"Besonders glücklich bin ich aber, wenn einer glücklich ist, den ich liebe."
Sei Shōnagon
... Ein Zitat, das ich vor vielen Jahren entdeckte. Diese Worte berührten mich sehr, ließen mich innehalten, in mich hineinhören und sie als (m)eine persönliche Wahrheit erkennen.
Therapiegespräche tun einem gut, will man doch meinen. Man kann sich alles von der Seele reden, schafft Klarheit in vielerlei Dingen. Das stimmt ja auch. Einerseits. Andererseits ist das Eintauchen in die Welt, die schon lange hinter mir liegt, nicht gerade angenehm. Es ist ein Stück Arbeit, die oft weh tut. Nicht, weil irgendetwas Schreckliches ans Licht kommt (das sicher auch), aber viel mehr, weil ich wieder Menschen "begegne", die längst nicht mehr da sind, Menschen, an die ich oft denke, die jedoch in ihrem Leben unglücklich waren. Ich weiß das und dieses Wissen schmerzt. Und es schmerzt, darüber zu reden.
Ich sehe meine Mutter vor mir, ihr bekümmertes Gesicht. Ich bin wieder in meine Kindheit versetzt, befinde mich in unserem Haus im Dorf, in der Atmosphäre der Kühle, der Sorgen, der Ängste. Meine Eltern sind mit dem Alltag und ihrer Arbeit beschäftigt. Ich mit mir selbst und meiner kleinen / großen Welt. Irgendetwas quält mich, macht mich unruhig. Zuweilen habe ich das Gefühl, als gehöre ich nicht hierher, als wäre ich von einem fremden Planeten. Oft fühle ich mich allein, nicht beachtet. Dann flüchte ich gedanklich in ein anderes, von mir selbst erfundenes Reich, in dem alles so schön und bunt und voller Wärme und Licht ist, in dem nicht nur ich glücklich bin, sondern auch meine Mama. In dem sie lacht und mich zum Lachen bringt ... denn in der Wirklichkeit höre ich sie nur selten lachen.
_ _ _ _ _ _ _
— AUFGABE —
Schreibe aus dem vorliegenden Text den Abschnitt wortgetreu ab, der mit den Worten „Sei Shōnagon“ beginnt und mit „darüber zu reden.“ endet.
_ _ _ _ _ _ _
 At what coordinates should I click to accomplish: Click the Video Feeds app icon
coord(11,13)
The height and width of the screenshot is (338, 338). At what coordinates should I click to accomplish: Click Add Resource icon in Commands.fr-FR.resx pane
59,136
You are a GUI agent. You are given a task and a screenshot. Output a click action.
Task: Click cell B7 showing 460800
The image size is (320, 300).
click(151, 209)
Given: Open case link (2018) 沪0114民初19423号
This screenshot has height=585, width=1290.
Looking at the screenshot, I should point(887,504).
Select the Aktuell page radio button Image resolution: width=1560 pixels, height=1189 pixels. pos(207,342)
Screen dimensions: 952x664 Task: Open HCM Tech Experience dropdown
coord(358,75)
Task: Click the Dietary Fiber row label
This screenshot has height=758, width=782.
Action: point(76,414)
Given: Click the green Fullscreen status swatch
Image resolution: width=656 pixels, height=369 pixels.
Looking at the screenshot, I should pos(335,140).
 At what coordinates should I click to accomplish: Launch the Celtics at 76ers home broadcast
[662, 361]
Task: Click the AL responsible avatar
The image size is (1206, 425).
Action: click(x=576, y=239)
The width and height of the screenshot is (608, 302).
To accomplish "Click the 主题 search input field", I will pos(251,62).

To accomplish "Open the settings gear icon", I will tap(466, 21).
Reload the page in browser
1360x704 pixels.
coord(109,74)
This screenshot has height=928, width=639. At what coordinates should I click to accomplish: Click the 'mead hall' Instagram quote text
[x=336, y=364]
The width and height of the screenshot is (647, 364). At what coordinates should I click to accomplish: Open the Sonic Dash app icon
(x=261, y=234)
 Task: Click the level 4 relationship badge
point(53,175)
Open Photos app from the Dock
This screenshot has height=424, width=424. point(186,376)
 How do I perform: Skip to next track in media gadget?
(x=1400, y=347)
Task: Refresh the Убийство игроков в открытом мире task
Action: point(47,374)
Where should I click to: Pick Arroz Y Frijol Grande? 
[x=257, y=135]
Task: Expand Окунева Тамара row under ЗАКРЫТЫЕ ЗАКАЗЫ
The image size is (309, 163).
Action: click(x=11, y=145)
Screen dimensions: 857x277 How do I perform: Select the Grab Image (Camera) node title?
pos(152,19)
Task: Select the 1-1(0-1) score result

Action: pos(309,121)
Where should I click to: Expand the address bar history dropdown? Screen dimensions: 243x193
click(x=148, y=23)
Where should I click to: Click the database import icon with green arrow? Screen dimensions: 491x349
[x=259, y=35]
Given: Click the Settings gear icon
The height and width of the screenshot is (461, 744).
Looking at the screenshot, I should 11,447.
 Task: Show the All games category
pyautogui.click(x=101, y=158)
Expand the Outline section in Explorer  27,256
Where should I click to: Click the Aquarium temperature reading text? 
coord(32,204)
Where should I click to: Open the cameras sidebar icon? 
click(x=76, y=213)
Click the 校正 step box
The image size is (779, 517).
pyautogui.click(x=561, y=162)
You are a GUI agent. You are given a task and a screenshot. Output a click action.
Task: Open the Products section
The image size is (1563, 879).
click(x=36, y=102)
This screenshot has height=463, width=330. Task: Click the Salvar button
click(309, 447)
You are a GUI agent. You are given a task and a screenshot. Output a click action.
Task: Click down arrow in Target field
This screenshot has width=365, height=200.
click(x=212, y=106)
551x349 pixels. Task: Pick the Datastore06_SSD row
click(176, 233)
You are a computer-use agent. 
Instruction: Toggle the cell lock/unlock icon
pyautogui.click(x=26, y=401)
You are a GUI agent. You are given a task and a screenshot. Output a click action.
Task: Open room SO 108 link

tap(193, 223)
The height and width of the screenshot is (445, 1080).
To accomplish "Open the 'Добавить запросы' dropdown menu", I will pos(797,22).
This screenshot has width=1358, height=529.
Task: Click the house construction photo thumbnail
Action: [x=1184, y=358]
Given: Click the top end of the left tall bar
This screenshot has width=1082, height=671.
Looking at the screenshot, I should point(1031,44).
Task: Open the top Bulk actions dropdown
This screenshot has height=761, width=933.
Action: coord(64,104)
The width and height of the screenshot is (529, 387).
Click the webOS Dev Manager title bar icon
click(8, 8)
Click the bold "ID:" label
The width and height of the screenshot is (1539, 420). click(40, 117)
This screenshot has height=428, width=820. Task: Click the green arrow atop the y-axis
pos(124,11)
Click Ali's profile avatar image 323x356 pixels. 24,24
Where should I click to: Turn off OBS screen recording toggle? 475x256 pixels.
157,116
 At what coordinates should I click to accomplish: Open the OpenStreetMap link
_ _ _ _ _ _ _
— ANTWORTFELD —
Sei Shōnagon
... Ein Zitat, das ich vor vielen Jahren entdeckte. Diese Worte berührten mich sehr, ließen mich innehalten, in mich hineinhören und sie als (m)eine persönliche Wahrheit erkennen.
Therapiegespräche tun einem gut, will man doch meinen. Man kann sich alles von der Seele reden, schafft Klarheit in vielerlei Dingen. Das stimmt ja auch. Einerseits. Andererseits ist das Eintauchen in die Welt, die schon lange hinter mir liegt, nicht gerade angenehm. Es ist ein Stück Arbeit, die oft weh tut. Nicht, weil irgendetwas Schreckliches ans Licht kommt (das sicher auch), aber viel mehr, weil ich wieder Menschen "begegne", die längst nicht mehr da sind, Menschen, an die ich oft denke, die jedoch in ihrem Leben unglücklich waren. Ich weiß das und dieses Wissen schmerzt. Und es schmerzt, darüber zu reden.